Future microprocessors will consist of billions of nanoscale transistors organized as multi-core multithreaded microarchitectures. Since nano-sized transistors are sensitive to external events and manufacturing variabilities, there is a non-negligible probability of one or more faults occurring in one of billions of transistors and affecting one of many threads. High data-integrity and availability requirements make reliability as important for computers as performance, power consumption, and yield. This project studies techniques for characterizing and mathematically modeling the vulnerability of system-level components (i.e. at the microarchitecture, OS and program levels) to soft-errors.
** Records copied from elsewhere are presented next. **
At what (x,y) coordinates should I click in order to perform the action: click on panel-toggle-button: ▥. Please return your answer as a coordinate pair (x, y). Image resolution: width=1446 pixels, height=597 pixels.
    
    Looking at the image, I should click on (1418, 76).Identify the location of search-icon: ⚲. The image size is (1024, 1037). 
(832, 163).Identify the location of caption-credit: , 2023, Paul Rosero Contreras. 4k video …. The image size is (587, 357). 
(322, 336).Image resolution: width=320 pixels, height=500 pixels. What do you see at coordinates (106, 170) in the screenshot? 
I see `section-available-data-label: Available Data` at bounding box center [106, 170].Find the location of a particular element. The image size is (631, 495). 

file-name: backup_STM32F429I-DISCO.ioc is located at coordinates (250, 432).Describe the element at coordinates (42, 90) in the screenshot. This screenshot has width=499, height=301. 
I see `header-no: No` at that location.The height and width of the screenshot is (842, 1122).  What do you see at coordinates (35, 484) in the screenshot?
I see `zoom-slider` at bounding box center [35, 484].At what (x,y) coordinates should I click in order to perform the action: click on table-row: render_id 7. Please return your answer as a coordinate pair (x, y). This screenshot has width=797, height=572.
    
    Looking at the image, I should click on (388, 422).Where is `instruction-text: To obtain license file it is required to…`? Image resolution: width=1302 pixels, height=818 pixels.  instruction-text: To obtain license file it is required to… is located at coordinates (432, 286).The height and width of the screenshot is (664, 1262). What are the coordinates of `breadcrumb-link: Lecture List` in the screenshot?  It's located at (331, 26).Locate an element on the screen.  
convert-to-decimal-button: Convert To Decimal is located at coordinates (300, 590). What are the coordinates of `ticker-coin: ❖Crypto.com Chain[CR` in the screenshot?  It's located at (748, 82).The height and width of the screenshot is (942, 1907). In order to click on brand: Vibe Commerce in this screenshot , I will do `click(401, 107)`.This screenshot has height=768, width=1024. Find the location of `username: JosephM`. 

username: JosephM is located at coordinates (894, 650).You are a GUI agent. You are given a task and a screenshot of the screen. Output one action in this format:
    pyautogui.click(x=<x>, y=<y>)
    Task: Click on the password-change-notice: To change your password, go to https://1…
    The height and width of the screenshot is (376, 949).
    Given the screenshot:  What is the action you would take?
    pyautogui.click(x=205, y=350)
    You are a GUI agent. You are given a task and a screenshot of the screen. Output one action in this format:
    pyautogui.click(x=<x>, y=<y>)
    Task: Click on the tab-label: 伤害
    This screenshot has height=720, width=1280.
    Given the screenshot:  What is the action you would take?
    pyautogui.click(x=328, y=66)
Today's design methodologies optimize the performance and power of multi-core and/or multithreaded architectures, but largely ignore reliability in the presence of soft errors. An important and urgent research task is to develop frameworks, models and techniques to characterize and estimate the deleterious impact of soft errors. This research addresses the above challenge by 1) developing a unified, reliability-aware simulation framework to quantify microarchitecture soft-error vulnerability of simultaneous-multithreading and multi-core systems consisting of a wide range of heterogeneous hardware and software components; and 2) creating fast and accurate analytical models to estimate and forecast soft-error vulnerabilities of hardware and software components without using lengthy and detailed simulations;
Frameworks that can quantitatively study soft error vulnerability will enable reliability-aware designs and research for emerging simultaneous-multithreading and multi-core architectures. The PIs will use the concepts, tools, techniques and other results of this research project to introduce graduate and undergraduate students to the nature of soft errors and their impact on execution environments. These teaching activities will lead to improvements in courses on computer architecture, fault-tolerant computing and nanocomputing. The tools developed in this project are accessible and usable over the Web, using equipment and middleware developed by the PIs laboratory. This makes it straightforward for other academics and engineers to use them in their own work.